Il «biocarburante» permette di ridurre le emissioni tra il 60 e il 90% e proviene da fonti rinnovabili, due elementi che lo rendono un’opzione molto interessante e pragmatica

Anche se il calo è inesorabile, rispetto ai fasti di una decina di anni fa, le vetture diesel rappresentano ancora, secondo l’ultimo report di UNRAE, il 15,5% delle nuove immatricolazioni e rimangono la scelta prediletta di chi percorre decine di migliaia di chilometri all’anno. Il dietrofront europeo sull’entrata in vigore della normativa Euro 7 ha inoltre dato nuova linfa alle Euro 6, auto che possono vantare motori di ultima generazione e con bassi livelli di emissioni.

HVO, il carburante fatto con gli scarti

La buona notizia è che si può fare ancora di meglio per quanto riguarda la riduzione delle emissioni: se abbiamo in garage una euro 6 (e siamo in molti, un terzo del parco circolante diesel) possiamo pensare credibilmente di farci ancora molti chilometri, scegliendo un biocarburante, ad esempio l’HVO, ovvero Hydrotreated vegetable oil. Si tratta di un carburante che proviene da scarti vegetali, come olio di frittura esausto ma anche scarti di grasso animale e oli generati da colture non in competizione con la filiera alimentare, diversamente dagli «e-Fuels» che invece sono sintetici. L’olio vegetale idrotrattato, questa è la traduzione letterale italiana di HVO, è un gasolio che quindi proviene da fonti rinnovabili e sono ormai molti i produttori di combustibili che offrono questa possibilità agli automobilisti quando si fermano in una stazione di rifornimento.

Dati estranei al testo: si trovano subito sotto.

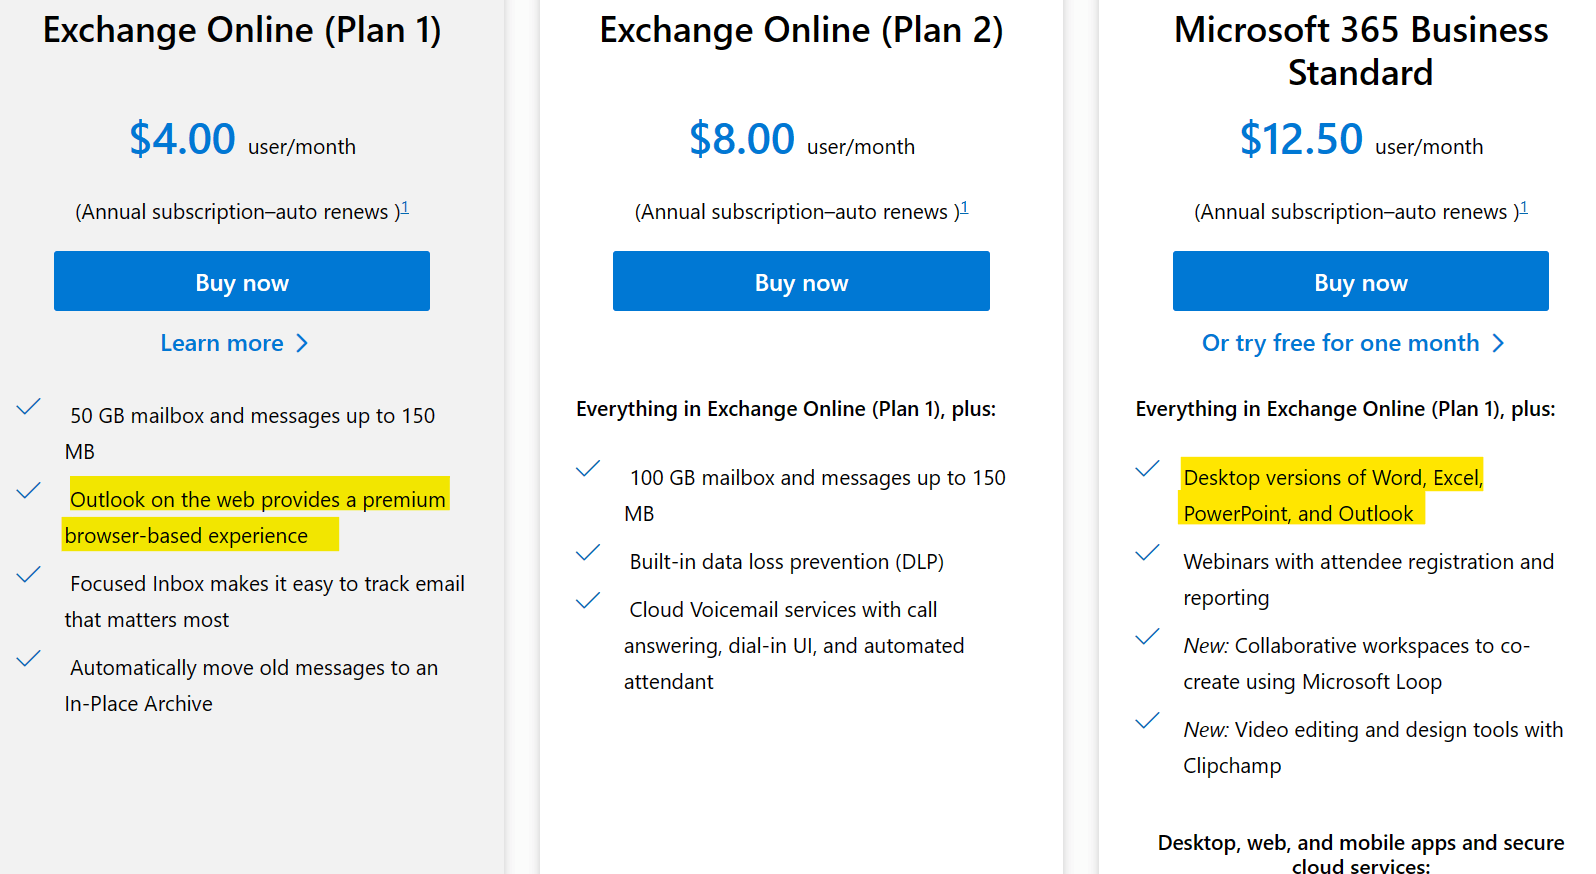The image size is (1596, 874).
Task: Click the checkmark next to Cloud Voicemail services
Action: 588,600
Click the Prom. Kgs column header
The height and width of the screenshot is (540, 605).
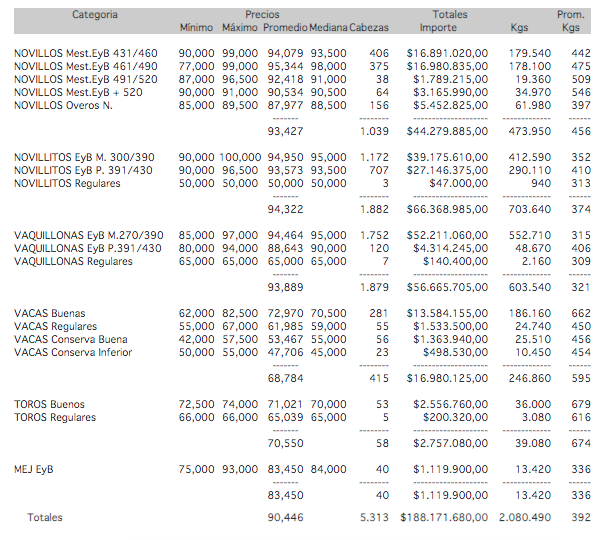point(571,21)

Si trova in centinaia di stazioni di servizio

Tamoil ed Eni sono in prima fila e, soprattutto quest’ultima ha decuplicato nel corso del 2023 il numero di stazioni di servizio (da 50 a 500) dove trovarlo, promuovendo attivamente questo carburante sia per i veicoli pesanti che per le autovetture compatibili. Tutte le Euro 6 (ed alcune Euro 5) possono in teoria funzionare con l’HVO, ma sempre meglio verificare che ci sia la sigla XTL su sportellino o su libretto, cosa che indica ufficialmente la compatibilità del propulsore, oppure chiedere conferma al produttore. A questo punto la tanto vituperata vettura a gasolio può pensare di ridurre le proprie emissioni di CO2 tra il 60 e il 90%, come dichiara Eni: valori decisamente importanti ed in grado di fare la differenza, ecco perché, dall’inizio di Ottobre, nelle stazioni aderenti, il prezzo alla pompa dell’HVO è inferiore di 10 centesimi al litro rispetto al diesel tradizionale. Una sorta di incentivo ecologico del quale sarebbe stupido non approfittare.

Una soluzione per milioni di automobilisti

Anche alcuni tra i maggiori gestori di carte carburante e flotte aziendali, come DKV Mobility, hanno colto l’importanza di questi carburanti ecologici e già oggi i clienti DKV possono acquistare il carburante diesel HVO a ridotto contenuto di CO2 in 650 stazioni di servizio in Europa (di cui circa 60 in Italia) e contribuire attivamente al raggiungimento degli obiettivi climatici. L’esatto grado di riduzione delle emissioni dipende da vari fattori, tra cui la percentuale di HVO come miscela all’interno del gasolio tradizionale (ad esempio, HVO20 o HVO30) o come carburante puro (HVO100). Sulla strada della riduzione dell’inquinamento che fa rima con pragmatismo, ovvero cercando tutte le soluzioni possibili senza fossilizzarsi sull’energia elettrica, forse vale la pena concentrarsi sui milioni di auto esistenti, dando una chance ai biocarburanti.